When I last wrote, 7 months ago, I talked about how difficult it was to transition to living in DC and being a full-time grad student. It may come as no surprise, given my long delay in writing, that it continued to be really hard. When I went home at Christmas, after five months in DC, I was frustrated to still not have a strong community or feel at home in DC, even though I had been meeting people and trying to make connections all fall. I was so depressed that I was convinced I would finish out the year at Maryland, then try to transfer to OSU or get a K-12 teaching job back home. It was so tempting to slip back to comfortable, familiar Columbus, Ohio.

What I didn’t realize at the time was that five months is not all that long, and all the efforts I had made to make friends and connections hadn’t yet come to fruition. Friendship isn’t instant, and the acquaintances I had met for drinks in October and November gradually became the friends I called to commiserate after a bad date, or to help me clean up after a crazy party. The classmates I exchanged pleasantries with grew to become the people I asked to edit my papers, then went to celebrate with after those papers got turned in. The roommates who had started out as strangers came to be the friends I walked to church with on Sunday mornings. This spring, I have come to really value my community – I even sometimes wished I didn’t have so many happy hours, barbecues, and bocce ball tournaments filling my schedule.

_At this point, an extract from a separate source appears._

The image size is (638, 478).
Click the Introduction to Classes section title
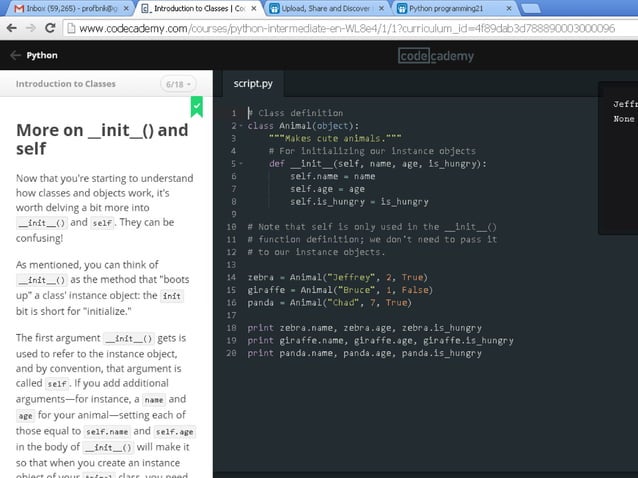click(x=66, y=84)

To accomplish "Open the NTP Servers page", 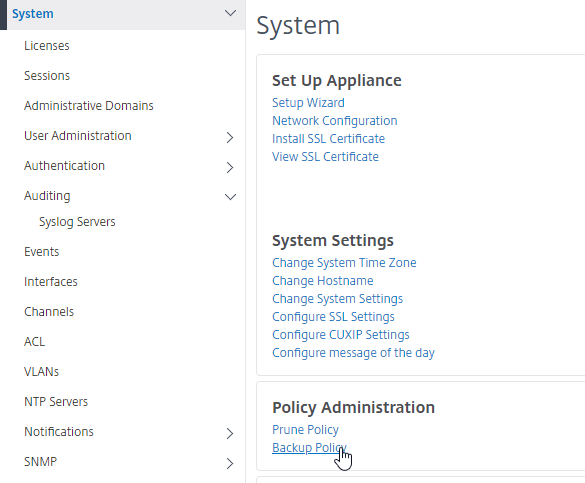I will [56, 402].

School got easier, too. Well, actually, school got harder, but I got better at dealing with it. I got into a good daily routine, and found a little bit more balance between life and schoolwork. Sometimes I even stopped working at 6 or 7 PM! I had enough base knowledge that not everything I read was brand new, all the time. I supervised and mentored four great student teachers in Prince George’s County schools. I organized the Maryland TESOL grad student conference in February, presented at the TESOL international convention in Toronto in March, and attended the American Educational Research Association annual meeting in April. I started to build a network and feel like a professional (if junior) member of the teacher education community. And I started to have ideas about what my future might look like with a PhD. (Spoiler alert: It looks good.)

Most importantly, I came to love living in DC. I learned the city well enough to be able to walk, bike, and drive without always using google maps. I settled into familiar running and biking routes. I found a hairdresser, yoga studio, and a bar with a $6 beer/shot/hot dog happy hour special. At some point over the winter it stopped being the place I had moved to, and it became the place I lived. It became home. When I had been thinking about different grad schools, I went to San Francisco to visit Stanford and Berkeley, but felt out of place in California. People were too laid back and the food was too vegan. DC, however, feels like the perfect city for me – perfectionist, competitive, and driven, but also friendly, welcoming, and open. My family lived in the district in the 80s, and I am one of the rare DC residents to actually have been born here, at Providence Hospital in northeast. Like a salmon swimming upstream to spawn, I have returned to my birthplace. I wonder how much the influence of those early years has to do with my integration now. My mom and step-dad came to visit in early May, and we went on a driving tour of all the places I lived when I was young. I was surprised to see that the apartment I lived at when I was an infant is right off of New Hampshire Ave – within 100 yards of the route I take when I drive to campus! I think it’s interesting that, of all the universities I could have gotten my PhD, I chose the place that was within a mile of the first place I ever lived.

I’m not going to say it wasn’t a hard year. It was, and I’m glad it’s over. But I’m also glad it happened, and I’m happy to be right where I am now. As long as year two of grad school doesn’t come too soon.